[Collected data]
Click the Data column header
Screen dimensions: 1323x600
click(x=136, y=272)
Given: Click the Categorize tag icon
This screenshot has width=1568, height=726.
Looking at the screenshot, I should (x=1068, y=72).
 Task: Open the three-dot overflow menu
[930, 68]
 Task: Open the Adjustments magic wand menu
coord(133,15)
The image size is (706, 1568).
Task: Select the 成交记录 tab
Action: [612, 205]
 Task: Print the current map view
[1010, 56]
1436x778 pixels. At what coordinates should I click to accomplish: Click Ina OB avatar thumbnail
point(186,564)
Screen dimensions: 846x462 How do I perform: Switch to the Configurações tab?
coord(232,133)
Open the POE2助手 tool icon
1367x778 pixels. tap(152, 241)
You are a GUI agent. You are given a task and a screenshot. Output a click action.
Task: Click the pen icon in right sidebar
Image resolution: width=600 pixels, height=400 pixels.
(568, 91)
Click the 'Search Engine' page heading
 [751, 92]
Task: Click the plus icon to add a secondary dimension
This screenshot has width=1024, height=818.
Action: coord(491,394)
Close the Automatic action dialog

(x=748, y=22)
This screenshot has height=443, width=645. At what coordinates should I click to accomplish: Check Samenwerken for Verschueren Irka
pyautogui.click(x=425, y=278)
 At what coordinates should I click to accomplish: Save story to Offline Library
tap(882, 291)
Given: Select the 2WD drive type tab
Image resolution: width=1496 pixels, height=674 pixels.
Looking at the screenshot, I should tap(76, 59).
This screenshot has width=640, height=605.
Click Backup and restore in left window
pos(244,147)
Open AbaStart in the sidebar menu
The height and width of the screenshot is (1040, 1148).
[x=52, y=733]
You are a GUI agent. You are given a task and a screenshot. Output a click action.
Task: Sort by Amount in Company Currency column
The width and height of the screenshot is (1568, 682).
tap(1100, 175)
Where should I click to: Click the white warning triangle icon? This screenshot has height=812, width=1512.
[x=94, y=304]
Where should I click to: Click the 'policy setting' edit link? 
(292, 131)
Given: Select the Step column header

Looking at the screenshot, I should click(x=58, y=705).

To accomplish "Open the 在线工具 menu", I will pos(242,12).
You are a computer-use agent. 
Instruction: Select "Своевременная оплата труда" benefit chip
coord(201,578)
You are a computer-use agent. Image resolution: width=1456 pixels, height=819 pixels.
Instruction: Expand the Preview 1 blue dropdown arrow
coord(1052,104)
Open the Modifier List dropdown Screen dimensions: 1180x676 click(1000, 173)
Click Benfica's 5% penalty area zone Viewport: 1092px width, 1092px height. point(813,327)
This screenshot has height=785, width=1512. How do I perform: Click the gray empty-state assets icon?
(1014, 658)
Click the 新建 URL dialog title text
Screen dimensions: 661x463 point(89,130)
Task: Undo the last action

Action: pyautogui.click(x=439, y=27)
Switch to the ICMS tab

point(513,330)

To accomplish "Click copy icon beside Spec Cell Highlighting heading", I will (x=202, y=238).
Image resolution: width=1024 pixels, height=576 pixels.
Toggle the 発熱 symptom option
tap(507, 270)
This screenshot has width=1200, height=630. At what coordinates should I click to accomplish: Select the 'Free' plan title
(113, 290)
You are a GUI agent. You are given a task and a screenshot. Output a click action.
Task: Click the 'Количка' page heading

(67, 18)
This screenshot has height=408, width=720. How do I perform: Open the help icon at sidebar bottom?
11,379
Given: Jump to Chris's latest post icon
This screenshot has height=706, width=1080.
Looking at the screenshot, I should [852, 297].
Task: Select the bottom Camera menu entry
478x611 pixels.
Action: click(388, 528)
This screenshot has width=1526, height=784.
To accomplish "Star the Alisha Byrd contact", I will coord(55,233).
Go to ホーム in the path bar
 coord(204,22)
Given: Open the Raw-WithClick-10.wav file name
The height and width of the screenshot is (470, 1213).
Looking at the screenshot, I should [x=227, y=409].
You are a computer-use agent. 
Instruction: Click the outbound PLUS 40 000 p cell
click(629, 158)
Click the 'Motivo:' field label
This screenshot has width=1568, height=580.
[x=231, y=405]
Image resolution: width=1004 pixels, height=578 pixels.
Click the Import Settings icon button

#### [Required work]
Give back all the records above exactly. Keep every word.

#### [Exercise solution]
Click the Data column header
Screen dimensions: 1323x600
click(x=136, y=272)
Given: Click the Categorize tag icon
This screenshot has width=1568, height=726.
Looking at the screenshot, I should (x=1068, y=72).
 Task: Open the three-dot overflow menu
[930, 68]
 Task: Open the Adjustments magic wand menu
coord(133,15)
The image size is (706, 1568).
Task: Select the 成交记录 tab
Action: [612, 205]
 Task: Print the current map view
[1010, 56]
1436x778 pixels. At what coordinates should I click to accomplish: Click Ina OB avatar thumbnail
point(186,564)
Screen dimensions: 846x462 How do I perform: Switch to the Configurações tab?
coord(232,133)
Open the POE2助手 tool icon
1367x778 pixels. tap(152, 241)
You are a GUI agent. You are given a task and a screenshot. Output a click action.
Task: Click the pen icon in right sidebar
Image resolution: width=600 pixels, height=400 pixels.
(568, 91)
Click the 'Search Engine' page heading
 [751, 92]
Task: Click the plus icon to add a secondary dimension
This screenshot has width=1024, height=818.
Action: coord(491,394)
Close the Automatic action dialog

(x=748, y=22)
This screenshot has height=443, width=645. At what coordinates should I click to accomplish: Check Samenwerken for Verschueren Irka
pyautogui.click(x=425, y=278)
 At what coordinates should I click to accomplish: Save story to Offline Library
tap(882, 291)
Given: Select the 2WD drive type tab
Image resolution: width=1496 pixels, height=674 pixels.
Looking at the screenshot, I should tap(76, 59).
This screenshot has width=640, height=605.
Click Backup and restore in left window
pos(244,147)
Open AbaStart in the sidebar menu
The height and width of the screenshot is (1040, 1148).
[x=52, y=733]
You are a GUI agent. You are given a task and a screenshot. Output a click action.
Task: Sort by Amount in Company Currency column
The width and height of the screenshot is (1568, 682).
tap(1100, 175)
Where should I click to: Click the white warning triangle icon? This screenshot has height=812, width=1512.
[x=94, y=304]
Where should I click to: Click the 'policy setting' edit link? 
(292, 131)
Given: Select the Step column header

Looking at the screenshot, I should click(x=58, y=705).

To accomplish "Open the 在线工具 menu", I will pos(242,12).
You are a computer-use agent. 
Instruction: Select "Своевременная оплата труда" benefit chip
coord(201,578)
You are a computer-use agent. Image resolution: width=1456 pixels, height=819 pixels.
Instruction: Expand the Preview 1 blue dropdown arrow
coord(1052,104)
Open the Modifier List dropdown Screen dimensions: 1180x676 click(1000, 173)
Click Benfica's 5% penalty area zone Viewport: 1092px width, 1092px height. point(813,327)
This screenshot has height=785, width=1512. How do I perform: Click the gray empty-state assets icon?
(1014, 658)
Click the 新建 URL dialog title text
Screen dimensions: 661x463 point(89,130)
Task: Undo the last action

Action: pyautogui.click(x=439, y=27)
Switch to the ICMS tab

point(513,330)

To accomplish "Click copy icon beside Spec Cell Highlighting heading", I will (x=202, y=238).
Image resolution: width=1024 pixels, height=576 pixels.
Toggle the 発熱 symptom option
tap(507, 270)
This screenshot has width=1200, height=630. At what coordinates should I click to accomplish: Select the 'Free' plan title
(113, 290)
You are a GUI agent. You are given a task and a screenshot. Output a click action.
Task: Click the 'Количка' page heading

(67, 18)
This screenshot has height=408, width=720. How do I perform: Open the help icon at sidebar bottom?
11,379
Given: Jump to Chris's latest post icon
This screenshot has height=706, width=1080.
Looking at the screenshot, I should [852, 297].
Task: Select the bottom Camera menu entry
478x611 pixels.
Action: click(388, 528)
This screenshot has width=1526, height=784.
To accomplish "Star the Alisha Byrd contact", I will coord(55,233).
Go to ホーム in the path bar
 coord(204,22)
Given: Open the Raw-WithClick-10.wav file name
The height and width of the screenshot is (470, 1213).
Looking at the screenshot, I should [x=227, y=409].
You are a computer-use agent. 
Instruction: Click the outbound PLUS 40 000 p cell
click(629, 158)
Click the 'Motivo:' field label
This screenshot has width=1568, height=580.
[x=231, y=405]
Image resolution: width=1004 pixels, height=578 pixels.
Click the Import Settings icon button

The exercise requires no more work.